* _WHAT THE TASK REQUIRES_
Rewrite the material below, replacing "Identify the location" with "Find the position" wherever it appears and leaving everything else the same.

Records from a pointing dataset
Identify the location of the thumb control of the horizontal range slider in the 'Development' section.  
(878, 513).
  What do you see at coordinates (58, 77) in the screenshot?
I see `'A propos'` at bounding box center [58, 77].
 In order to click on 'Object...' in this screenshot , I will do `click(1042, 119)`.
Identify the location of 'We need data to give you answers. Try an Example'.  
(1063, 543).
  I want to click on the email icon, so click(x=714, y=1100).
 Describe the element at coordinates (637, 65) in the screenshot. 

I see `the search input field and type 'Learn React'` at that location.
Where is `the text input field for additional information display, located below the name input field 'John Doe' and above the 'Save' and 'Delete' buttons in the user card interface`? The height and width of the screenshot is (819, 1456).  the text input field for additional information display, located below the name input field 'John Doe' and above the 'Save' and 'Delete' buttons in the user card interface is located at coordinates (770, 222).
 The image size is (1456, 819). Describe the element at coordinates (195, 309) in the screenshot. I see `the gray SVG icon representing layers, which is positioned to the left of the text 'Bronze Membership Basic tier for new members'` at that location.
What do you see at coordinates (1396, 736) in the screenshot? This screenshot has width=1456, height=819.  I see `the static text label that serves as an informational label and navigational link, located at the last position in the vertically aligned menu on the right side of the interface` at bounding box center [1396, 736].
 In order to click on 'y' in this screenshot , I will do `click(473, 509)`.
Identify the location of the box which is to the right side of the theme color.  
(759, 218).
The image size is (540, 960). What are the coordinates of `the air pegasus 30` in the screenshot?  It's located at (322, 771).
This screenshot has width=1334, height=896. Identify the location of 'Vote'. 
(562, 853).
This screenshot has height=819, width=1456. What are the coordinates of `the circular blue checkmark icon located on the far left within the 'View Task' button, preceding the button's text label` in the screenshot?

* _TASK ANSWER_
Find the position of the thumb control of the horizontal range slider in the 'Development' section.  
(878, 513).
  What do you see at coordinates (58, 77) in the screenshot?
I see `'A propos'` at bounding box center [58, 77].
 In order to click on 'Object...' in this screenshot , I will do `click(1042, 119)`.
Find the position of 'We need data to give you answers. Try an Example'.  
(1063, 543).
  I want to click on the email icon, so click(x=714, y=1100).
 Describe the element at coordinates (637, 65) in the screenshot. 

I see `the search input field and type 'Learn React'` at that location.
Where is `the text input field for additional information display, located below the name input field 'John Doe' and above the 'Save' and 'Delete' buttons in the user card interface`? The height and width of the screenshot is (819, 1456).  the text input field for additional information display, located below the name input field 'John Doe' and above the 'Save' and 'Delete' buttons in the user card interface is located at coordinates (770, 222).
 The image size is (1456, 819). Describe the element at coordinates (195, 309) in the screenshot. I see `the gray SVG icon representing layers, which is positioned to the left of the text 'Bronze Membership Basic tier for new members'` at that location.
What do you see at coordinates (1396, 736) in the screenshot? This screenshot has width=1456, height=819.  I see `the static text label that serves as an informational label and navigational link, located at the last position in the vertically aligned menu on the right side of the interface` at bounding box center [1396, 736].
 In order to click on 'y' in this screenshot , I will do `click(473, 509)`.
Find the position of the box which is to the right side of the theme color.  
(759, 218).
The image size is (540, 960). What are the coordinates of `the air pegasus 30` in the screenshot?  It's located at (322, 771).
This screenshot has width=1334, height=896. Find the position of 'Vote'. 
(562, 853).
This screenshot has height=819, width=1456. What are the coordinates of `the circular blue checkmark icon located on the far left within the 'View Task' button, preceding the button's text label` in the screenshot?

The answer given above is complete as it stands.